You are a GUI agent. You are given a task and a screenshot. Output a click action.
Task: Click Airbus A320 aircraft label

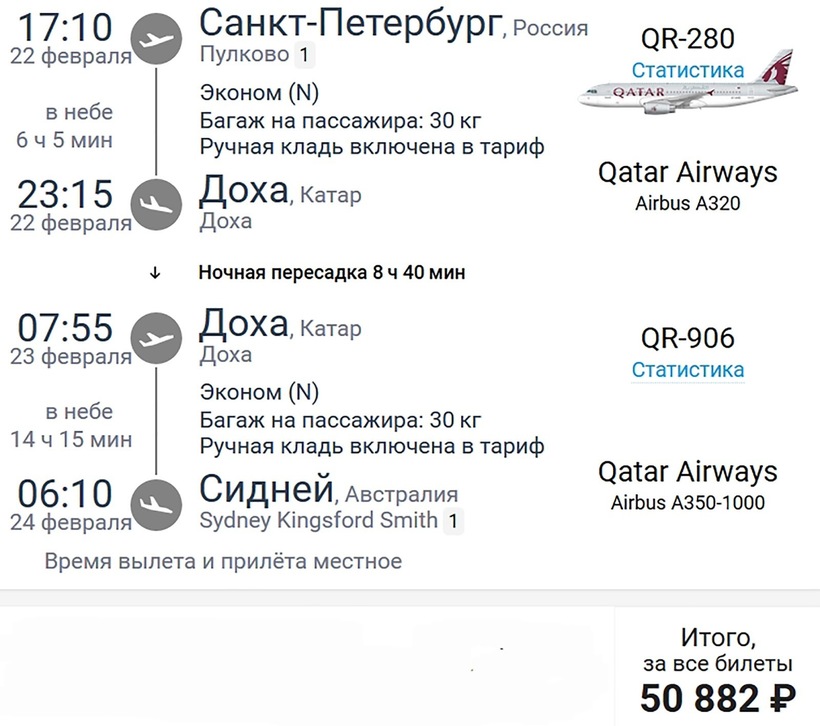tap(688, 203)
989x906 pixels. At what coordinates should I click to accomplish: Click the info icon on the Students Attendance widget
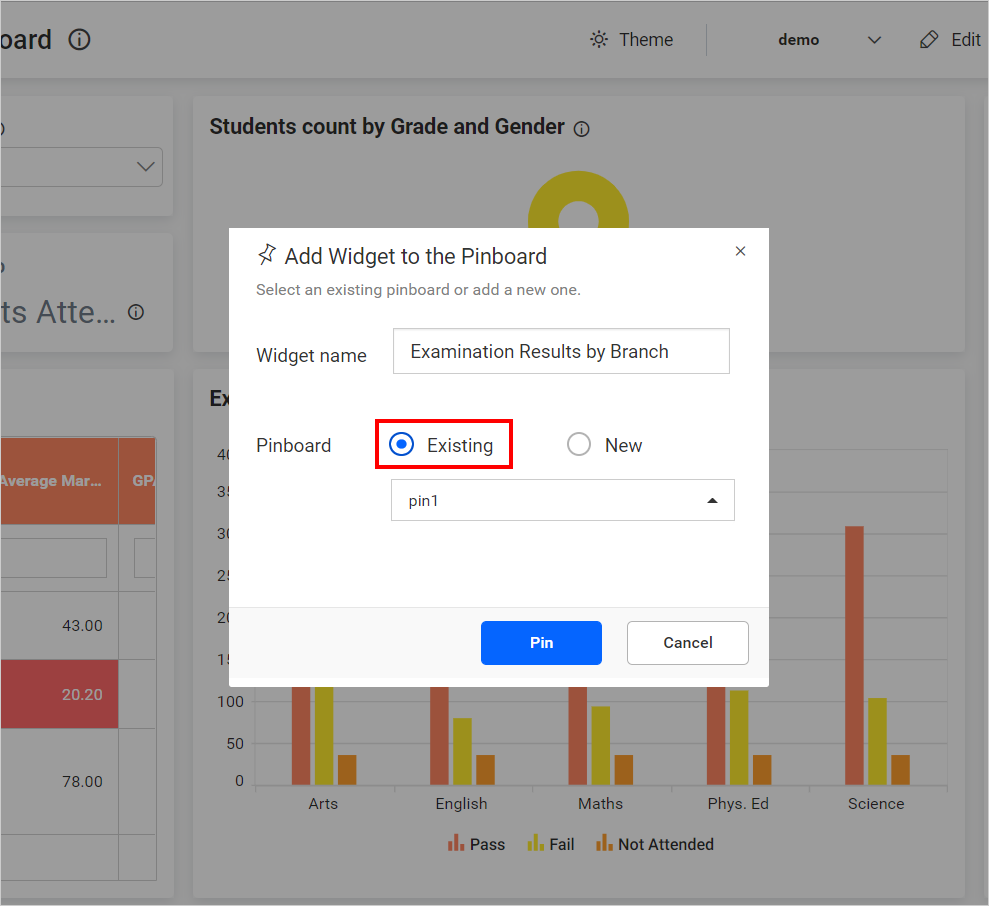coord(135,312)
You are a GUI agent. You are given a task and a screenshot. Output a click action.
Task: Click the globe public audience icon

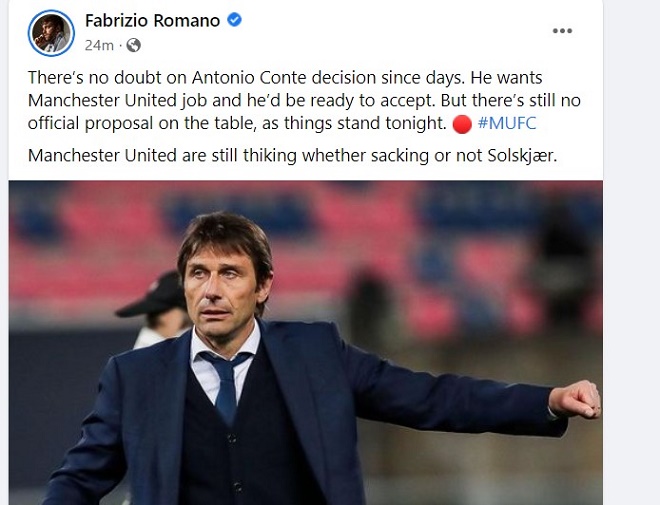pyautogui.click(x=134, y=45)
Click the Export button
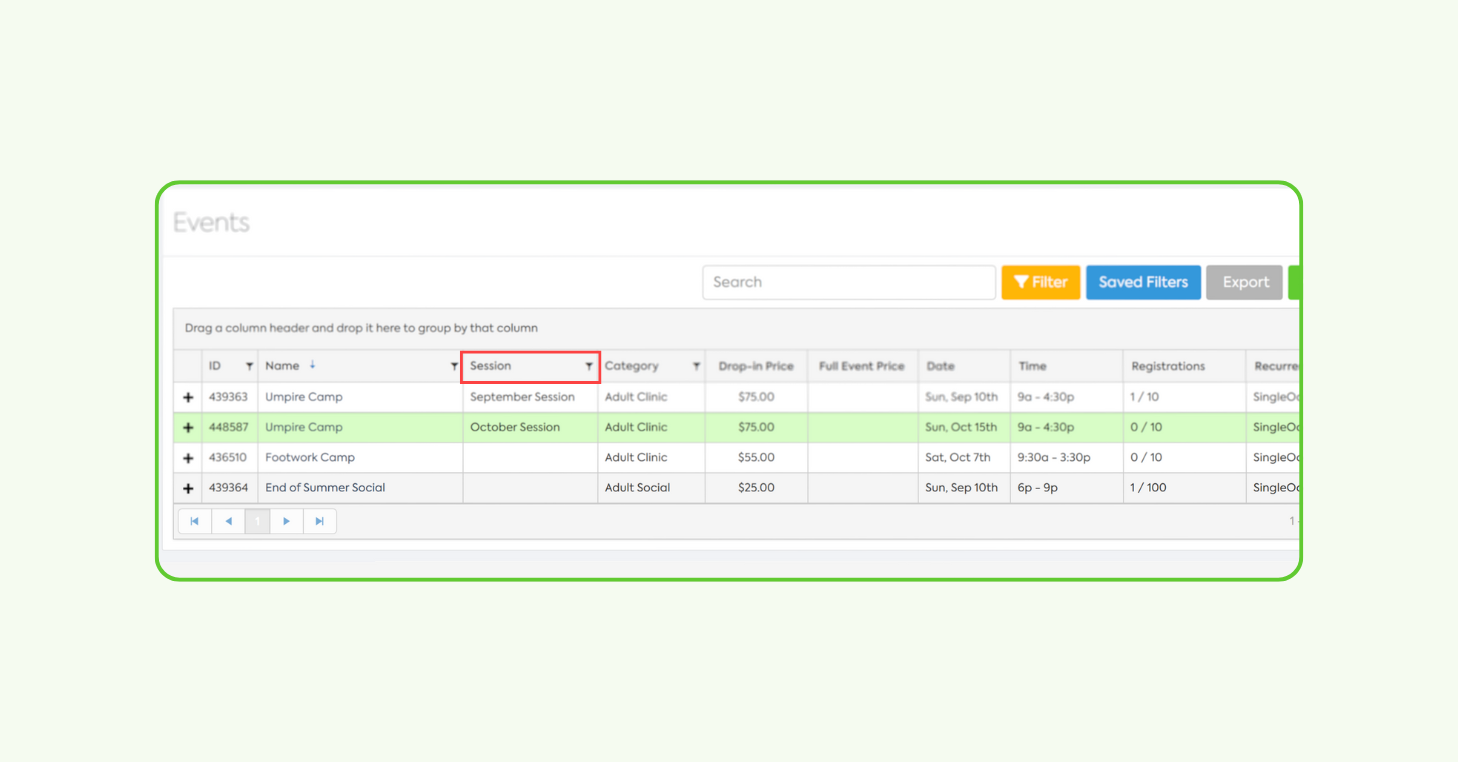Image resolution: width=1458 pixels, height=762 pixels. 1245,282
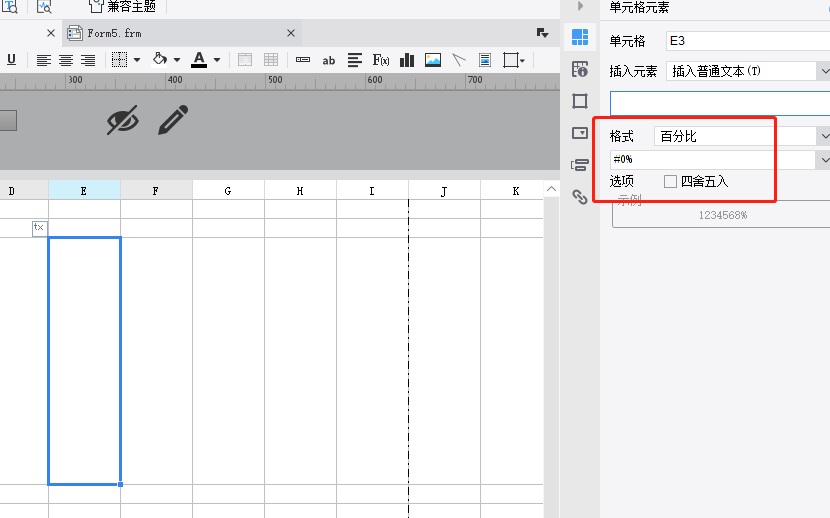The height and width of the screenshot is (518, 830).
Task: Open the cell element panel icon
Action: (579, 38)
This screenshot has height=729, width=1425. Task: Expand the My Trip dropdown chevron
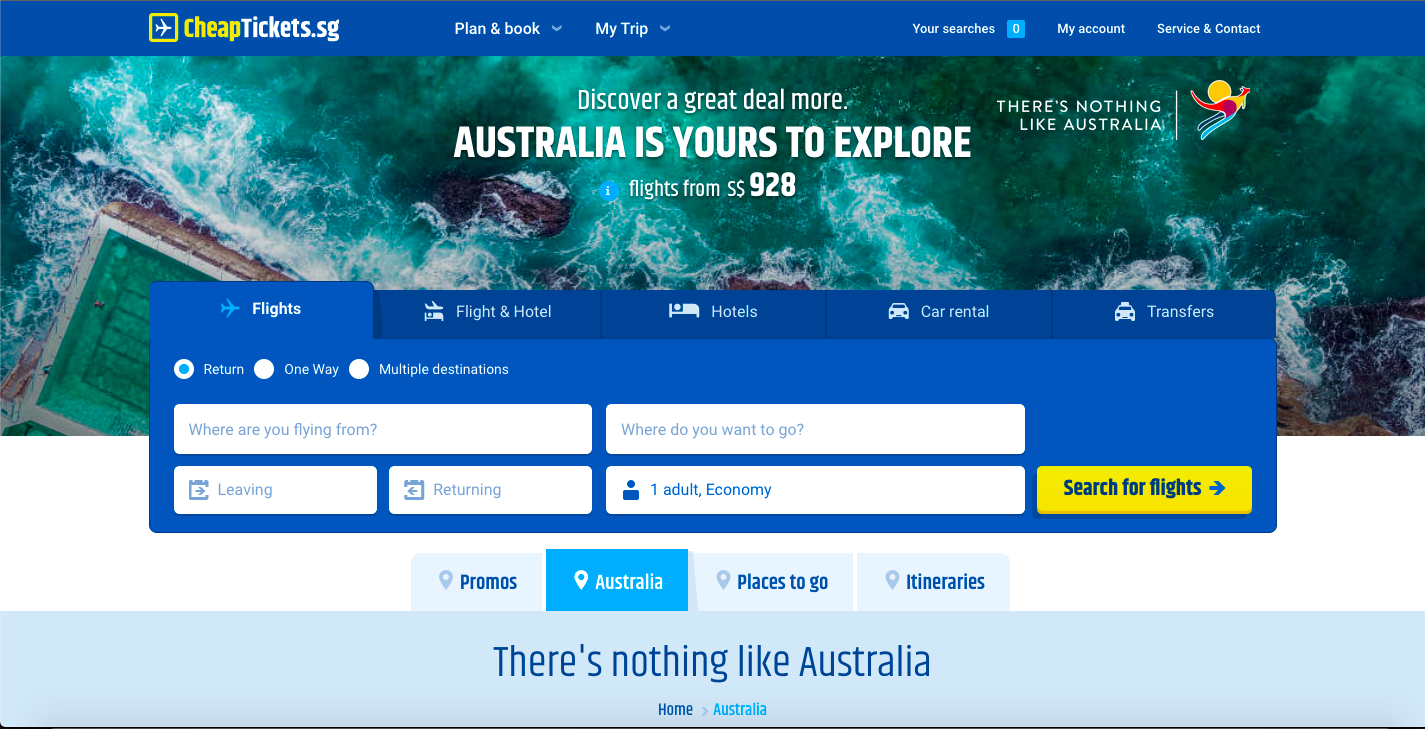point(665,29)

◆ **About this exercise**: Having removed the pictures, write out the records exactly as they stand.

◆ **Your response**:
You are a GUI agent. You are given a task and a screenshot. Output a click action.
Task: Click Airbus A320 aircraft label

tap(688, 203)
989x906 pixels. At what coordinates should I click to accomplish: Click the info icon on the Students Attendance widget
coord(135,312)
You are a GUI agent. You are given a task and a screenshot. Output a click action.
Task: Click the globe public audience icon

pyautogui.click(x=134, y=45)
Click the Export button
Image resolution: width=1458 pixels, height=762 pixels. 1245,282
The height and width of the screenshot is (518, 830).
Task: Open the cell element panel icon
Action: (579, 38)
This screenshot has height=729, width=1425. Task: Expand the My Trip dropdown chevron
point(665,29)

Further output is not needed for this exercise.